El Astronauta
Desde pequeño había querido ser astronauta. Viajar al espacio exterior, sentir la ingravidez y flotar en el aire. Tenía la habitación llena de maquetas de transbordadores espaciales como las Apolo americanas o las Soyuz soviéticas. Posters de Gagarin, Amstrong, e incluso uno de la famosa perrita Laika. Tanto le gustaba que dormía abrazado a un peluche gigante del satélite Sputnik. Siempre, antes de irse a dormir, le decía que de mayor sería astronauta.
Aquel era el gran sueño de Sebastián, su hijo. Quizá ya un tanto desfasado, desde la caída del bloque comunista y el fin de la carrera espacial.
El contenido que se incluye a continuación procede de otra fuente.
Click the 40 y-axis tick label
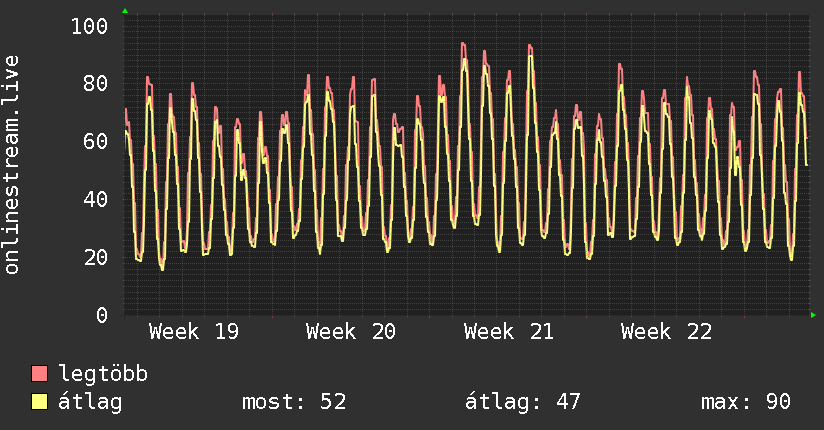tap(96, 199)
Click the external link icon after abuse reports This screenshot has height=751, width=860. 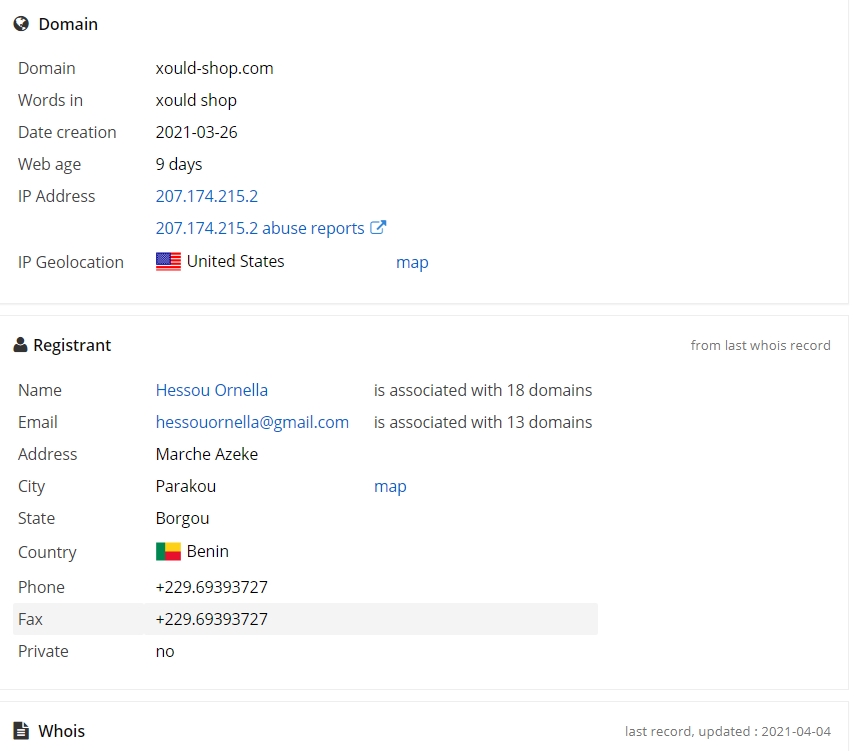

Pero era tanta la ilusión y el brillo en sus ojos cuando se lo decía, que poco importaba. A su padre le llenaba de alegría y felicidad, ver a su hijo con aquella ilusión.
Pero el sueño quedó truncado una fría mañana de invierno en la carretera. El coche dio varias vueltas de campana. El camión clavó los frenos ante la calzada mojada y atravesó la continua impactando en el coche en el que padre e hijo iban dentro. Aún muchas noches no puede dormir recordando aquel día. Lleno de sangre dentro del coche volcado, buscando a su hijo por si estaba vivo o muerto.
Él se recuperó casi por completo, pero Sebastián no tuvo tanta suerte. Aquel accidente le dejó hemipléjico. Condenado a vagar por este mundo en una silla metálica con ruedas. A pesar que no fue el causante del accidente, seguía culpándose una y otra vez, cual martillo golpea el yunque, de no haber podido salvar a su hijo de aquella desgracia.
Con el tiempo, los posters del espacio dejaron de adornar el cuarto de su hijo. El Sputnik de peluche acabó en la basura. Las estrellas se alejaron años luz del pequeño Sebastián. Casi hasta el infinito.
Pero aquellas estrellas, por mucho que se alejaran podían alcanzarse.
Una vez, El padre de Sebastián le dijo que fuera a ver la televisión que retransmitían un documental sobre la formación de los astronautas, pero él ya no quería saber nada, prefería jugar a los videojuegos. Nadie podía culparlo.
Su padre decidió ver el documental, quizá como penitencia por su injusta autoculpabilidad por el sueño roto de su hijo. Pero, aquel día, fue el día de la redención, la catarsis. Se acabarían los lamentos y remordimientos por algo que no hizo y que no pudo prever. Aquel sería un nuevo comienzo. Aquel documental era el equivalente a la luz que vio Pablo de Tarso que lo descabalgó y le convirtió en creyente.
Aquel nuevo comienzo no fue fácil. Primero tuvo que aprender él mismo. Durante un par de semanas realizó el curso. Primero clases teóricas y después las prácticas. Él nunca había sido muy amante de aquello, Pero tuvo que superar sus miedos si quería compartir aquello con su hijo. Es más, él en cierta forma se lo debía a su hijo, quien encima de ser un niño estaba impedido.
Con esfuerzo, sudor y más de un ataque de ansiedad, consiguió el preciado título. Encima lo hizo en pleno invierno. Ahora podría acompañar a su hijo.
Cuando llegó el verano, El padre de Sebastián le puso de nuevo aquel documental de astronautas a su hijo. Él al principio no quiso verlo, pero al final cedió. En él se veía a los astronautas americanos como realizaban las prácticas en una piscina gigante en la que dentro había un trasbordador espacial. Resultaba que bucear era lo más parecido a flotar en el espacio exterior y que era la mejor forma para entrenar a los astronautas en la Tierra. Justo después, le enseñó su carné de buceador y le preguntó si el quería bucear. Sebastián no dijo nada, simplemente señaló con la mano la silla de ruedas.
Un mes después, la silla de ruedas se encontraba solitaria bajo la fina arena de la playa. Bajo las aguas transparentes del Mediterráneo. A diez metros de profundidad, Sebastián flotaba entre dos aguas como un astronauta en el espacio.
Las estrellas se acercaron varios años luz a Sebastián.